Nice! I have seen those, never thought about that as an option till now!! How close does it feel to riding, and do you think that it would help me get better at carving? Or as a beginner, would it be best to start w/ the balance board (IN a perfect world, I'd probably be able to buy both)

The balance board is a little less in price, and is nice to be able to do at home at any time...hmm decisions decisions! lol.


----------



## Slaughterhouse (Aug 17, 2007)

DesignVHL said:


> Nice! I have seen those, never thought about that as an option till now!! How close does it feel to riding, and do you think that it would help me get better at carving? Or as a beginner, would it be best to start w/ the balance board (IN a perfect world, I'd probably be able to buy both)
> 
> The balance board is a little less in price, and is nice to be able to do at home at any time...hmm decisions decisions! lol.

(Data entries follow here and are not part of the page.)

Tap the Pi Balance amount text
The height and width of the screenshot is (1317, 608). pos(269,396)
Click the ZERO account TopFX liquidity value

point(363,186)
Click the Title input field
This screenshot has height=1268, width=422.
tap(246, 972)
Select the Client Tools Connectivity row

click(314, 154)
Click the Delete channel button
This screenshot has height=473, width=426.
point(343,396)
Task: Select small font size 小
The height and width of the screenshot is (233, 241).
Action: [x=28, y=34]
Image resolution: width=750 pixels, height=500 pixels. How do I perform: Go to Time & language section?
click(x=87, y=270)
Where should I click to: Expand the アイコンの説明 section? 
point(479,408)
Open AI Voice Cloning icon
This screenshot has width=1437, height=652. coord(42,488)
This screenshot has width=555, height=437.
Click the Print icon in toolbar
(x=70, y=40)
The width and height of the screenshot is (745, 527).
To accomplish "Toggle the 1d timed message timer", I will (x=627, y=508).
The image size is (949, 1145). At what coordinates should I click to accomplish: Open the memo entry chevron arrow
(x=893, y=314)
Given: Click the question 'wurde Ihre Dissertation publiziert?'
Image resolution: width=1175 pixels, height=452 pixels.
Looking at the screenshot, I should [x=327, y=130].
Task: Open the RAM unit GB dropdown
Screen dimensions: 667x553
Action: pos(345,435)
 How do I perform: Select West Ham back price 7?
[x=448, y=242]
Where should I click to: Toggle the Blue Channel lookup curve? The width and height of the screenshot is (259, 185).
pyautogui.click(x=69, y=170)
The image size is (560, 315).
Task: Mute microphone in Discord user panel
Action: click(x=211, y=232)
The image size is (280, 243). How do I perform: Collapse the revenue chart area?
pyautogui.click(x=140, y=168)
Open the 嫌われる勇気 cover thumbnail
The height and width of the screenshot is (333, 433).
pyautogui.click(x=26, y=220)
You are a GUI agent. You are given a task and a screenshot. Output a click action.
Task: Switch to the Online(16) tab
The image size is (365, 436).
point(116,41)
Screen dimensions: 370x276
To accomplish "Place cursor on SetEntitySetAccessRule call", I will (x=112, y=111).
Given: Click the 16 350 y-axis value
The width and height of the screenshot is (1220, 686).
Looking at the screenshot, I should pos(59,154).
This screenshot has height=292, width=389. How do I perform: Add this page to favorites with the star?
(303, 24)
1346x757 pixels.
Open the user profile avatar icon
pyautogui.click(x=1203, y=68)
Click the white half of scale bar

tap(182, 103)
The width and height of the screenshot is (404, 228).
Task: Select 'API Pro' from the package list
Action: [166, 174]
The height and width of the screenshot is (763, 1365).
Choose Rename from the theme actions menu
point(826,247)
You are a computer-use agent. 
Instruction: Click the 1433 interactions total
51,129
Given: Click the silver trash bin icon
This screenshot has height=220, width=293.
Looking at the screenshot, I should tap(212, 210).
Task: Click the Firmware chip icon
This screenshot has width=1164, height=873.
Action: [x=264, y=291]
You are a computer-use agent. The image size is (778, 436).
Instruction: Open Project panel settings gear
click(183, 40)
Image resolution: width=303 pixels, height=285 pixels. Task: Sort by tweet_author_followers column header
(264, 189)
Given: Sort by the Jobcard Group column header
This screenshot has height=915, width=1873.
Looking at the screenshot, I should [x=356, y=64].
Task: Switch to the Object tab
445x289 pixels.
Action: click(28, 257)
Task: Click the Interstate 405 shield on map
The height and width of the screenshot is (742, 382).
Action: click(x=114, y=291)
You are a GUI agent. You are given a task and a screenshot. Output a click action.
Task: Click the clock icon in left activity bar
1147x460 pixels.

Unlike a traditional longboard, you need to use the EXACT same muscles and balance as you would on a snowboard. The first year I used it resulted in an unbelievable first run of the snow season. It was as though I had never stopped riding at all. People had come up to me asking if it was my first day of the season and where I had been riding (it was Nov 3 lol). The only thing that sucks is trying to STOP it


----------



## Slaughterhouse (Aug 17, 2007)

Snowolf said:


> Damn that looks fun! I have a Sector 9 longboard I cruise around on, but it does not turn sharp like that. I have been using my 4 meter kite to pull myself along on the long board to get used to it for kite snowboarding!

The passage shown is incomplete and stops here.